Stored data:
========

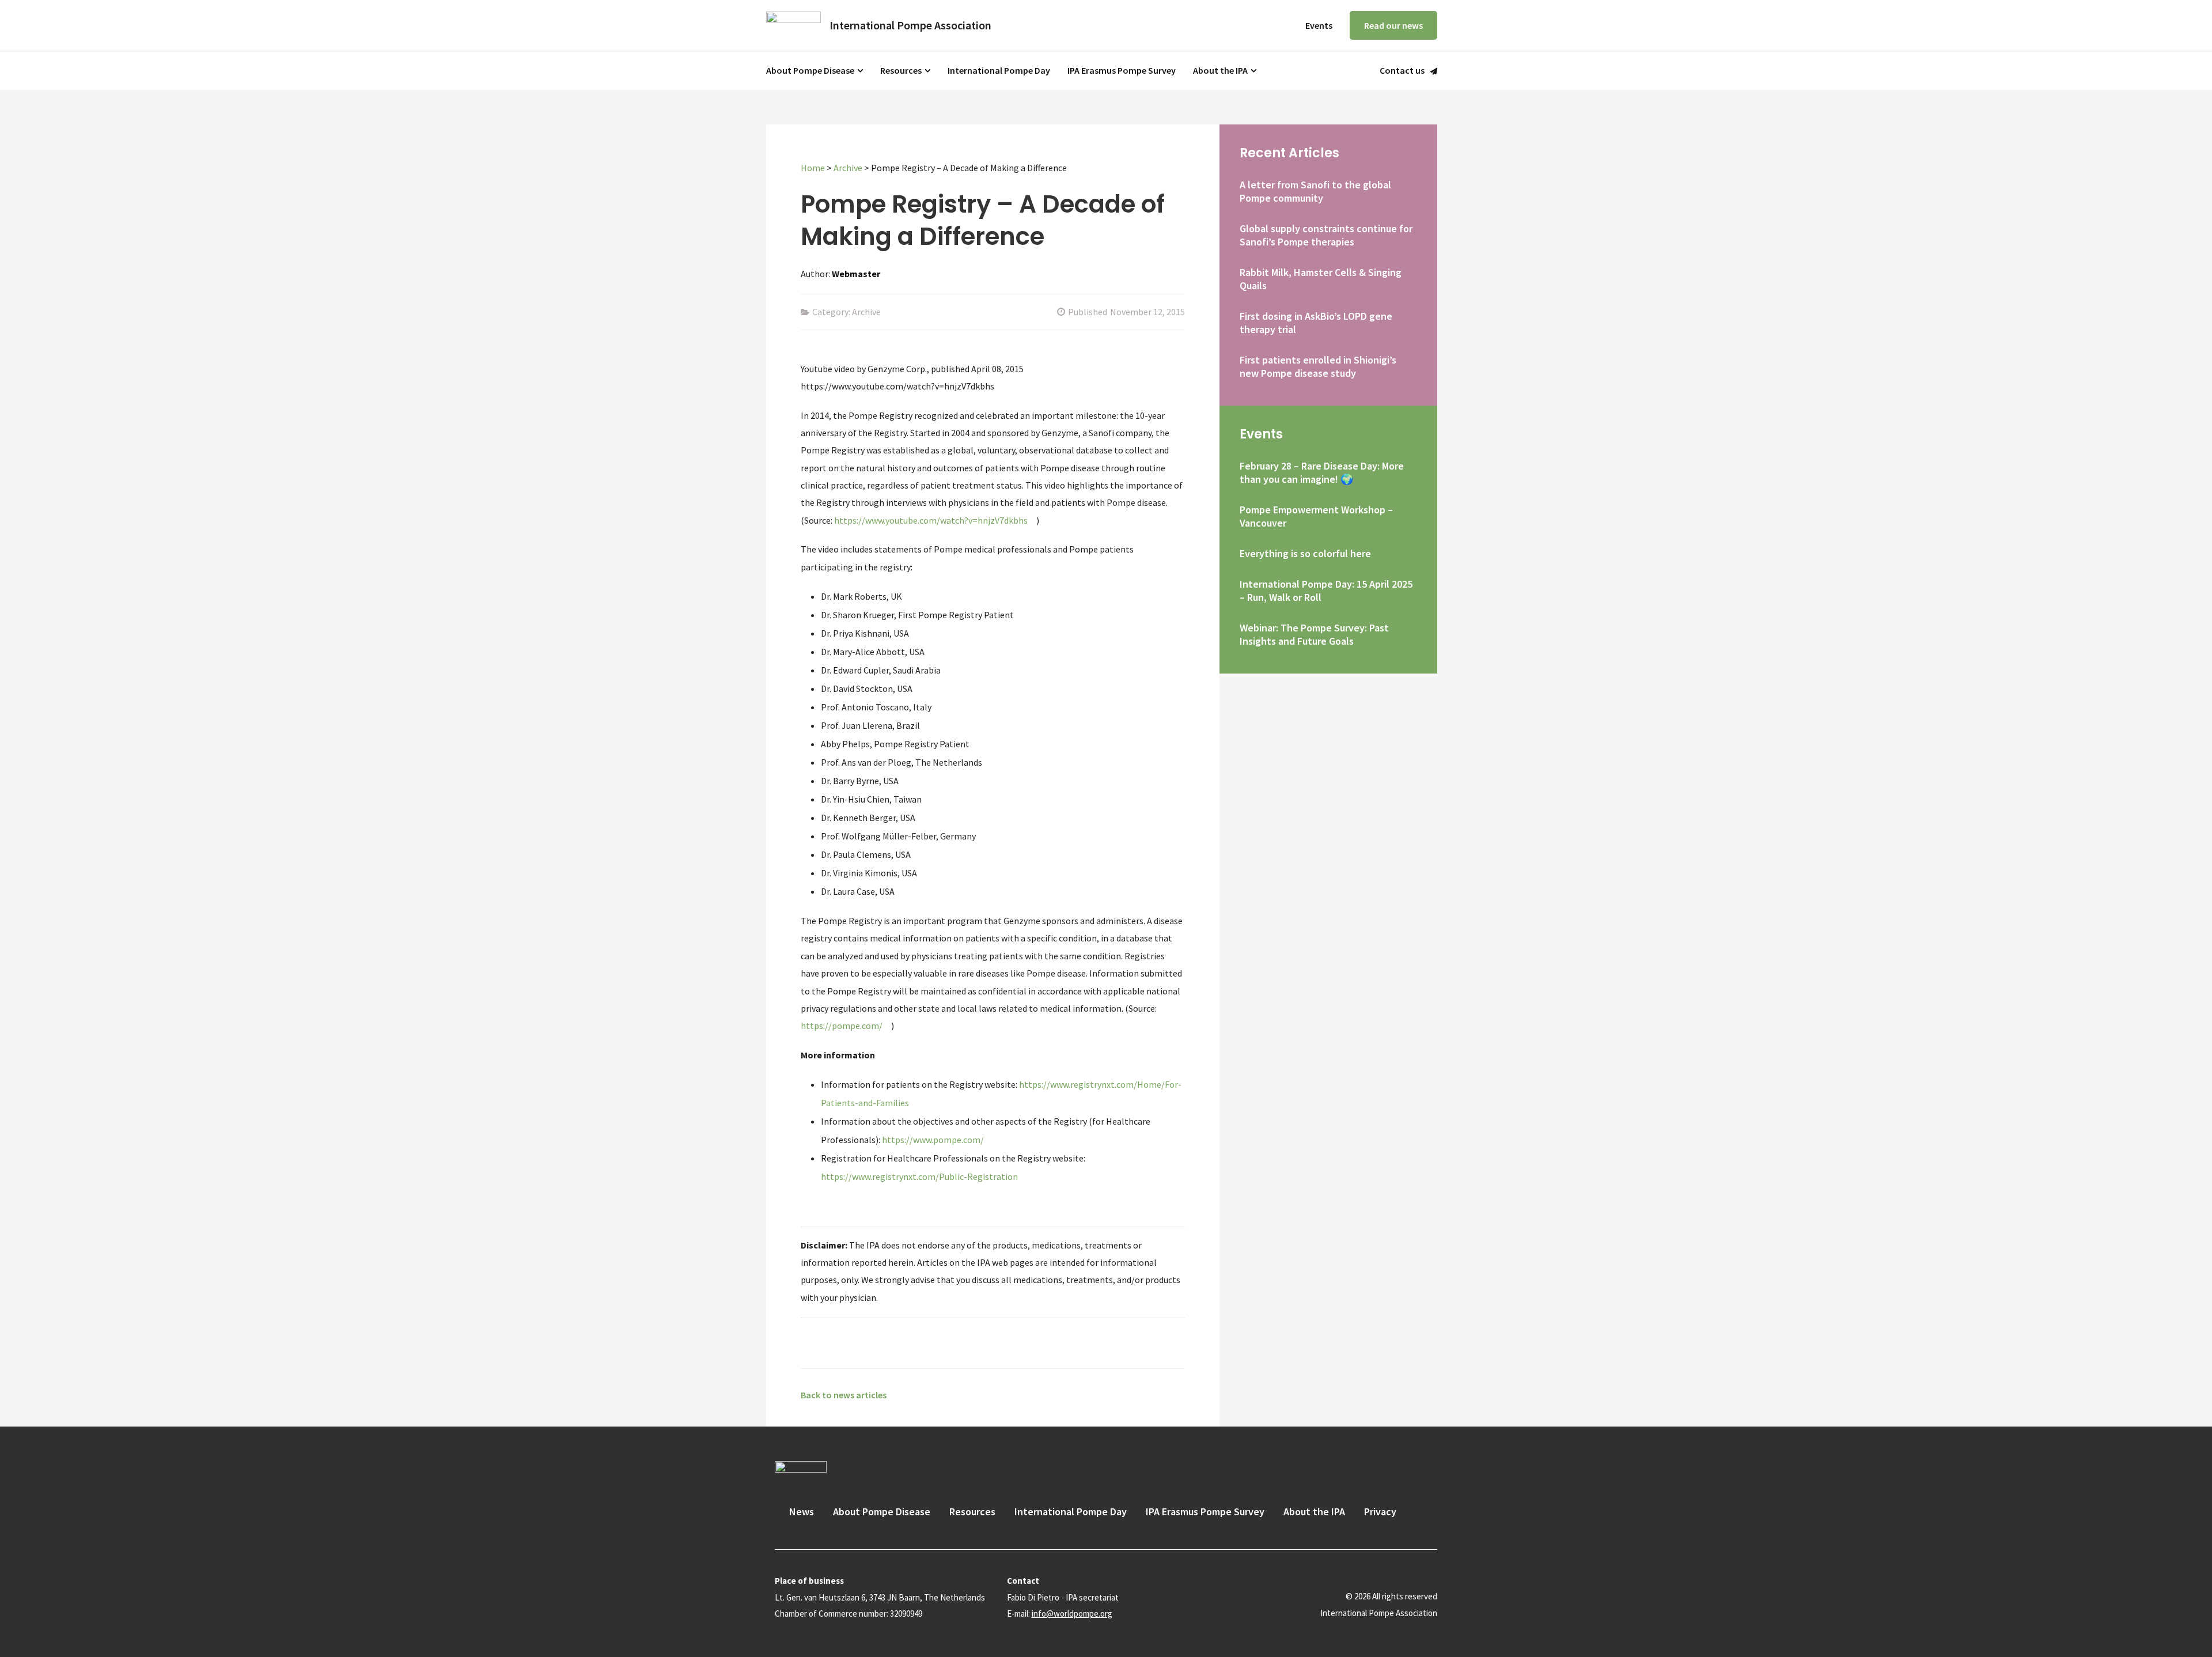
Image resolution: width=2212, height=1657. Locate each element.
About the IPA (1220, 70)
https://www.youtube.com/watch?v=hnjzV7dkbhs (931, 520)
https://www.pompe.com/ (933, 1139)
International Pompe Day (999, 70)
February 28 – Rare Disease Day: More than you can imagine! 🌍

========

◆ **Required work**
A reply should hold exactly the lines from the one containing "International Pompe Day (999, 70)" through the end of the data above, nothing more.

◆ **Solution for this task**
International Pompe Day (999, 70)
February 28 – Rare Disease Day: More than you can imagine! 🌍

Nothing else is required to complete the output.